Work request
Look through the entries for the string "right" and copy every line where it shows up.

Extracted data entries:
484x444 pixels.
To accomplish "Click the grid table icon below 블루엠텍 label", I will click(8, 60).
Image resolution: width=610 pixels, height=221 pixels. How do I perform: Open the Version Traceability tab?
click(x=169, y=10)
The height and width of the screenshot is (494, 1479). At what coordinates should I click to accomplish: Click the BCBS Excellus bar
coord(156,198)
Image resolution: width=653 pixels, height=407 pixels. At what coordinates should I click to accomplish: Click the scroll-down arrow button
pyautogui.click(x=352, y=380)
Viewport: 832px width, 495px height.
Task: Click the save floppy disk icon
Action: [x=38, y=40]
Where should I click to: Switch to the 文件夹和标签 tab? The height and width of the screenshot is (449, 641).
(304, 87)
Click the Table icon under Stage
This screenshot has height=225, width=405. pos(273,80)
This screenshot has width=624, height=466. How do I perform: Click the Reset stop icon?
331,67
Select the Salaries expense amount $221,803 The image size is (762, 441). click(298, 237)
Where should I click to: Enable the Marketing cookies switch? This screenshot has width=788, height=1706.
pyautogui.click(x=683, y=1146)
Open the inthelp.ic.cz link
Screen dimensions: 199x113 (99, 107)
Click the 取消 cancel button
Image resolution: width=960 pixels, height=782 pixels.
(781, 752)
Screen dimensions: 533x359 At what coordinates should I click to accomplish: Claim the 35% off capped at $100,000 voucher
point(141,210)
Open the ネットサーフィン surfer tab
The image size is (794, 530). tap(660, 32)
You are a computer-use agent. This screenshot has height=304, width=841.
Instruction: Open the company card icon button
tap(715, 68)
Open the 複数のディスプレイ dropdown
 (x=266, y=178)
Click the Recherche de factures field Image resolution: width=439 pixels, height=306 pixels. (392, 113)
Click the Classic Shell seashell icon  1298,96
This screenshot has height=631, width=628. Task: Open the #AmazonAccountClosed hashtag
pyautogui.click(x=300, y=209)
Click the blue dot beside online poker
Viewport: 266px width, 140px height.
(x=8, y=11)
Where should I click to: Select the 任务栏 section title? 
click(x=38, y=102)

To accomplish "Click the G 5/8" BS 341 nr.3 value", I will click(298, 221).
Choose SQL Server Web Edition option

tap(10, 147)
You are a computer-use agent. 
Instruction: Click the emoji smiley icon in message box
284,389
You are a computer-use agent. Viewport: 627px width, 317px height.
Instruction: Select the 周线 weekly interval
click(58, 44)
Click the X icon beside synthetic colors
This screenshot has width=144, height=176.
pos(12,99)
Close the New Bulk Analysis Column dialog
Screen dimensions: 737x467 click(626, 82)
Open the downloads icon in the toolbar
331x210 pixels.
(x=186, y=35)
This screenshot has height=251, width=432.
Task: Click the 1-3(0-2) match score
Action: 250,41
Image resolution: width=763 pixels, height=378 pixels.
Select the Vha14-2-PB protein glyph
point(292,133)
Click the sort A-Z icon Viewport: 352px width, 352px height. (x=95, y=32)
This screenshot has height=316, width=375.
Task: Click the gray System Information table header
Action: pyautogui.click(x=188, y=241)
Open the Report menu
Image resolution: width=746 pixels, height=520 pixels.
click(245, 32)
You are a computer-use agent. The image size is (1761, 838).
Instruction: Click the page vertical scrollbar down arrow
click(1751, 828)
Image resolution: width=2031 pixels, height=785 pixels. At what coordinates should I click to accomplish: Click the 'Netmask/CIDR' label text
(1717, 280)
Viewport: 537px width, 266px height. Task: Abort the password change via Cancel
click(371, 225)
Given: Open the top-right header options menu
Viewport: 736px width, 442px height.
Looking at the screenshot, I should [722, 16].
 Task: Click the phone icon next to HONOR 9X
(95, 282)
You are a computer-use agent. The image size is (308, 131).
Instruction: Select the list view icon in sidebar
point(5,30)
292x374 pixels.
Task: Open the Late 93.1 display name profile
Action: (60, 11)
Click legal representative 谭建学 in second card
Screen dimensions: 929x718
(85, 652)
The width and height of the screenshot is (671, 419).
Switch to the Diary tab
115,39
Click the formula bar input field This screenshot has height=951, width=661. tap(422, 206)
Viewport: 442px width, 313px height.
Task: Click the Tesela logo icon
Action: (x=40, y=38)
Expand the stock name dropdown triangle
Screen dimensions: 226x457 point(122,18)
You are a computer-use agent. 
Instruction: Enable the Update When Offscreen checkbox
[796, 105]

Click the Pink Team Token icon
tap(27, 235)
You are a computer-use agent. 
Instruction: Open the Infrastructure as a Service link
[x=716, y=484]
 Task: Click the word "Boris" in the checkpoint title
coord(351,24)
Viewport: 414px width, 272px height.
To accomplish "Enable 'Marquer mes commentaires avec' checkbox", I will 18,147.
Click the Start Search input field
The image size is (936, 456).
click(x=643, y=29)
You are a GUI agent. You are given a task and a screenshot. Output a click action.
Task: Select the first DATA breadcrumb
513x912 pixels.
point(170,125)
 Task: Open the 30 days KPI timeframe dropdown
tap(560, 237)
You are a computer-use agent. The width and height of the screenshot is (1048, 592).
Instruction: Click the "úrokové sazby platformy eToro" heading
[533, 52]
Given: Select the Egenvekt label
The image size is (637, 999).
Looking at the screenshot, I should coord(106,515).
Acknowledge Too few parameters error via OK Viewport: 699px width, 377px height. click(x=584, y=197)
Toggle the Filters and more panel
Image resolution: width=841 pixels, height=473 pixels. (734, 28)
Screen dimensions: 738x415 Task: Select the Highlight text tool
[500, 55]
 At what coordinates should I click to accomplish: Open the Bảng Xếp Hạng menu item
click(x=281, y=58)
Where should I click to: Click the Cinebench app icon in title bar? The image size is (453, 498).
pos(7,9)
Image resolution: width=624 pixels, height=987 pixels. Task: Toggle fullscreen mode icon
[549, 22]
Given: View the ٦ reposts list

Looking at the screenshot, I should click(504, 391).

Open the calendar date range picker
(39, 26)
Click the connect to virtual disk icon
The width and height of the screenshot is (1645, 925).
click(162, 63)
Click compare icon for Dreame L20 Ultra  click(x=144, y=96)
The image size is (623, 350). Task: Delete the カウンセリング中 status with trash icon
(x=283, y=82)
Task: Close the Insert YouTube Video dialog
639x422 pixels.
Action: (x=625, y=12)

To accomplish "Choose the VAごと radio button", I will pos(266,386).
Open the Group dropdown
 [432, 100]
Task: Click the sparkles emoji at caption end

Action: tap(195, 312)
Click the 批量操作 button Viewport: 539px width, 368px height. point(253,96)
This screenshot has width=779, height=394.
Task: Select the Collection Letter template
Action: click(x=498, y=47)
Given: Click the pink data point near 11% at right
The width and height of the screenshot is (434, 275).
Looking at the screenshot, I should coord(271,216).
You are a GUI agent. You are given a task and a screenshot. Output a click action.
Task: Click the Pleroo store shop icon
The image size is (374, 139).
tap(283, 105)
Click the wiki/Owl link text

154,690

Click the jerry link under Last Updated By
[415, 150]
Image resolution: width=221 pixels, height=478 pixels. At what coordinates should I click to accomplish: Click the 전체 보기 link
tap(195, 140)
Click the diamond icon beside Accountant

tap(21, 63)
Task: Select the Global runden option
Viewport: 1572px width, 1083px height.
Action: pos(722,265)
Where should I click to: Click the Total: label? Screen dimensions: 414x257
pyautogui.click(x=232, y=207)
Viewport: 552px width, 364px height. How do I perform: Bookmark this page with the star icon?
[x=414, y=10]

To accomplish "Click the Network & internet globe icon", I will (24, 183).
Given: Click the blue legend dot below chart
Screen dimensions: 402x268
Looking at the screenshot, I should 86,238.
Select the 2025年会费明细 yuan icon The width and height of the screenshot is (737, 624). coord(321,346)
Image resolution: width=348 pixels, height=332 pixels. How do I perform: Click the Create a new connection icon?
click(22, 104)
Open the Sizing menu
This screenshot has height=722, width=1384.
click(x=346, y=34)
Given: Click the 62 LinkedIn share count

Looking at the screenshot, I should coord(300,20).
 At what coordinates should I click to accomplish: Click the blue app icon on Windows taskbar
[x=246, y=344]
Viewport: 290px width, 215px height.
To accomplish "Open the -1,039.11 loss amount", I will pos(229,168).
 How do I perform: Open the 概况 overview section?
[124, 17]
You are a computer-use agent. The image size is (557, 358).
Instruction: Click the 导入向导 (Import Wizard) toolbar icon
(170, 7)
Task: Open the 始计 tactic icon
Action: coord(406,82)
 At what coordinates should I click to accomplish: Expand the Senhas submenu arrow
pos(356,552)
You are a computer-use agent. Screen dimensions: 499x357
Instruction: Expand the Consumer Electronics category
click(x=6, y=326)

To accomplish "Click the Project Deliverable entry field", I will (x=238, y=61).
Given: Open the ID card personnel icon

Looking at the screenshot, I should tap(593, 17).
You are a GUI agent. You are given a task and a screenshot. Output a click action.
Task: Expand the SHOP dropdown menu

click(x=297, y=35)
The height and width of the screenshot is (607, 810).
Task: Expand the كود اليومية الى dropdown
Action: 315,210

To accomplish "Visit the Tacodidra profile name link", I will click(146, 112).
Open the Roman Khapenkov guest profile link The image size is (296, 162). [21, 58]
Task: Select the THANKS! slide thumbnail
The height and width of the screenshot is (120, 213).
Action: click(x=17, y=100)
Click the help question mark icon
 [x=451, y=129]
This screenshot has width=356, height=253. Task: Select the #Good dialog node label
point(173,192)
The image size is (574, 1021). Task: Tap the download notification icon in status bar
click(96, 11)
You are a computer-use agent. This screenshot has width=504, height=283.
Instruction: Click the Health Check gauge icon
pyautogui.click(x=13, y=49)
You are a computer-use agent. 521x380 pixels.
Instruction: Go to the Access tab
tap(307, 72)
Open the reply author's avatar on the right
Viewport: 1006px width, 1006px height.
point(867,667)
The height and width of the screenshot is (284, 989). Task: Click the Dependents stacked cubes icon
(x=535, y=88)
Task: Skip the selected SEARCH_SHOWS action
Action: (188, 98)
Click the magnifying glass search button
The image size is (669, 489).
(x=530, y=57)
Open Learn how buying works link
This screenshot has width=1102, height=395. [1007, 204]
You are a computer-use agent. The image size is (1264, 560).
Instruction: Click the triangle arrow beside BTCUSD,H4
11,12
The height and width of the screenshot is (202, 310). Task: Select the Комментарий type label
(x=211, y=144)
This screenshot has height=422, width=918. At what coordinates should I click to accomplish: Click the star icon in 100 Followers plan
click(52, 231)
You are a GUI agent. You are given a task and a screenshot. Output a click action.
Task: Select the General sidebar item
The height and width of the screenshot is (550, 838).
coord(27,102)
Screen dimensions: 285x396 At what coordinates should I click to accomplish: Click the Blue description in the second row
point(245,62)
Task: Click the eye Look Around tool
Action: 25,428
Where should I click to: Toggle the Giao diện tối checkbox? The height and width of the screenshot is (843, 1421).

Answer below
Given: Open the top-right header options menu
Given: Click the pink data point near 11% at right
Open the reply author's avatar on the right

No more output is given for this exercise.